DATA ->
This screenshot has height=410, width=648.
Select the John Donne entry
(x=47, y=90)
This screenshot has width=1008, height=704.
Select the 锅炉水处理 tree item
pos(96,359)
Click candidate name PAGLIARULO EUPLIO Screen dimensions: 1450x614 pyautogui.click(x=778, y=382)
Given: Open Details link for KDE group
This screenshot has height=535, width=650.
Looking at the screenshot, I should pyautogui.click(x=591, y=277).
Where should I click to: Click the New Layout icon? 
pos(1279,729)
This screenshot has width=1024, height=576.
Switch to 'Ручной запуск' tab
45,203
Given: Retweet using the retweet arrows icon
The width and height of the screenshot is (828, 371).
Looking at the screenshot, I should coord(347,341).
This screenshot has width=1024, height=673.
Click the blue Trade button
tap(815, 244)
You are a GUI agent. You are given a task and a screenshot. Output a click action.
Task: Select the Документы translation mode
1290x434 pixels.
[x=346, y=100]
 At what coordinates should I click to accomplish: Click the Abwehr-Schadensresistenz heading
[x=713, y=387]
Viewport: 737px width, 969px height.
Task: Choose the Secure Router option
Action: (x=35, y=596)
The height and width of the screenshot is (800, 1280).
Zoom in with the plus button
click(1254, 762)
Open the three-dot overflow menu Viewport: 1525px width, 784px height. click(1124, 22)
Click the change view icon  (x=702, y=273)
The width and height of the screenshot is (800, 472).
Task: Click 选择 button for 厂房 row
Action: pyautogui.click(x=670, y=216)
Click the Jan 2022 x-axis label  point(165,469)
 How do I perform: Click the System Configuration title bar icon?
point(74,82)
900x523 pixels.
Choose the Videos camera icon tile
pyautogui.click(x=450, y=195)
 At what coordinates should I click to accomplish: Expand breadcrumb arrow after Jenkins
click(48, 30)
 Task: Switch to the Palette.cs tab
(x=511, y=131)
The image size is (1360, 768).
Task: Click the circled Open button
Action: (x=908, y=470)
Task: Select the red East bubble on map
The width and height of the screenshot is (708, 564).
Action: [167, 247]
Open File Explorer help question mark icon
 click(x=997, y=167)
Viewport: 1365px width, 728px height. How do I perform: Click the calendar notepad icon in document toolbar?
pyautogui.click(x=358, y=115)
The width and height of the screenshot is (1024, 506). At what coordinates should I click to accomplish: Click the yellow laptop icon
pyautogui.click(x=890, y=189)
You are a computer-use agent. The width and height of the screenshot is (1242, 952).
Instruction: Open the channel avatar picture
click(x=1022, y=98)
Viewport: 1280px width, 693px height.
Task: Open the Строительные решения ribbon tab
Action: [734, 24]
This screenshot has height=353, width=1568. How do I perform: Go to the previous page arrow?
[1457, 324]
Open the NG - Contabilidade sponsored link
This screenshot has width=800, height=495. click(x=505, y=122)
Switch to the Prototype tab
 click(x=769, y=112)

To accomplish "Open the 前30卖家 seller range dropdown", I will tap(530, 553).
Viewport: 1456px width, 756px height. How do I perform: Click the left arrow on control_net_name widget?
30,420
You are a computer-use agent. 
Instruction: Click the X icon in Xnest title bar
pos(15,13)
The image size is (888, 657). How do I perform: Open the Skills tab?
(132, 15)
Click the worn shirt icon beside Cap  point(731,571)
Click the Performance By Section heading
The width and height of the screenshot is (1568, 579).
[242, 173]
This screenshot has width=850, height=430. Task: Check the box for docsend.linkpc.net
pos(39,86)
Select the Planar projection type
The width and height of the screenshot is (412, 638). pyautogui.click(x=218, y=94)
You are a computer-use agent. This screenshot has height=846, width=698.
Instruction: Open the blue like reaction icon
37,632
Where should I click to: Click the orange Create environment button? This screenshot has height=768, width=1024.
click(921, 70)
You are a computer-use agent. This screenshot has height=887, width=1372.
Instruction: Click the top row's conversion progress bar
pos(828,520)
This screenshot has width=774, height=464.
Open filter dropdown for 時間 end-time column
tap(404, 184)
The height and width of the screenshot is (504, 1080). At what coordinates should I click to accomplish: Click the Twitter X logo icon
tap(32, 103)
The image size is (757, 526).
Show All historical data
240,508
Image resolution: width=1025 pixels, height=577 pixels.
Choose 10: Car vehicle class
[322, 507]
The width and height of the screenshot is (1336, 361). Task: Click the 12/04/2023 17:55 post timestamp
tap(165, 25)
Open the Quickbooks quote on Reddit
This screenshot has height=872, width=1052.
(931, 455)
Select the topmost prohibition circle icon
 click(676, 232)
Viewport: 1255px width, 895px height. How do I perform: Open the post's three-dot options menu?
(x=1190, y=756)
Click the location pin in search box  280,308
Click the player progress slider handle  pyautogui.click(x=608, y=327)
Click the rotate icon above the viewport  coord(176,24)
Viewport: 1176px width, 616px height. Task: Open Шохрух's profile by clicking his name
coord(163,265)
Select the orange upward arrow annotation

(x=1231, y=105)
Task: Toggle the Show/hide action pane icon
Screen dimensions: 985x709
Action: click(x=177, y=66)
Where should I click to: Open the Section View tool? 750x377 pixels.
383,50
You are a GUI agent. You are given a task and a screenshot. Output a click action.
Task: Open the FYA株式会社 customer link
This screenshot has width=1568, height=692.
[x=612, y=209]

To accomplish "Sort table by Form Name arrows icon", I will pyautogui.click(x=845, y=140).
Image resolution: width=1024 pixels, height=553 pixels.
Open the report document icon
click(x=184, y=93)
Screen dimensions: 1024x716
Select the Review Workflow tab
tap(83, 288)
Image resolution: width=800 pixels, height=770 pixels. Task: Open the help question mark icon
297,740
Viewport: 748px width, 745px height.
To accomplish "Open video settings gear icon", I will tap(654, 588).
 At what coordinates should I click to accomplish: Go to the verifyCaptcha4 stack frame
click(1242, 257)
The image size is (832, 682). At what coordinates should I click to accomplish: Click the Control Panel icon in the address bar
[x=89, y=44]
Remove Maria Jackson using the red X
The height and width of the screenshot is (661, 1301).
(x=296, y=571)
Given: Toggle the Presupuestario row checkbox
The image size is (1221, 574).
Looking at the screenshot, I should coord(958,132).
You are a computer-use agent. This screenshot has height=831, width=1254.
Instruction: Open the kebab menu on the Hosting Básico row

PROBLEM ->
Extract exactly the leading lines of the data, stopping at and including the line with "Task: Select the red East bubble on map".

TASK SOLUTION ->
This screenshot has height=410, width=648.
Select the John Donne entry
(x=47, y=90)
This screenshot has width=1008, height=704.
Select the 锅炉水处理 tree item
pos(96,359)
Click candidate name PAGLIARULO EUPLIO Screen dimensions: 1450x614 pyautogui.click(x=778, y=382)
Given: Open Details link for KDE group
This screenshot has height=535, width=650.
Looking at the screenshot, I should pyautogui.click(x=591, y=277).
Where should I click to: Click the New Layout icon? 
pos(1279,729)
This screenshot has width=1024, height=576.
Switch to 'Ручной запуск' tab
45,203
Given: Retweet using the retweet arrows icon
The width and height of the screenshot is (828, 371).
Looking at the screenshot, I should coord(347,341).
This screenshot has width=1024, height=673.
Click the blue Trade button
tap(815, 244)
You are a GUI agent. You are given a task and a screenshot. Output a click action.
Task: Select the Документы translation mode
1290x434 pixels.
[x=346, y=100]
 At what coordinates should I click to accomplish: Click the Abwehr-Schadensresistenz heading
[x=713, y=387]
Viewport: 737px width, 969px height.
Task: Choose the Secure Router option
Action: (x=35, y=596)
The height and width of the screenshot is (800, 1280).
Zoom in with the plus button
click(1254, 762)
Open the three-dot overflow menu Viewport: 1525px width, 784px height. click(1124, 22)
Click the change view icon  (x=702, y=273)
The width and height of the screenshot is (800, 472).
Task: Click 选择 button for 厂房 row
Action: pyautogui.click(x=670, y=216)
Click the Jan 2022 x-axis label  point(165,469)
 How do I perform: Click the System Configuration title bar icon?
point(74,82)
900x523 pixels.
Choose the Videos camera icon tile
pyautogui.click(x=450, y=195)
 At what coordinates should I click to accomplish: Expand breadcrumb arrow after Jenkins
click(48, 30)
 Task: Switch to the Palette.cs tab
(x=511, y=131)
The image size is (1360, 768).
Task: Click the circled Open button
Action: (x=908, y=470)
Task: Select the red East bubble on map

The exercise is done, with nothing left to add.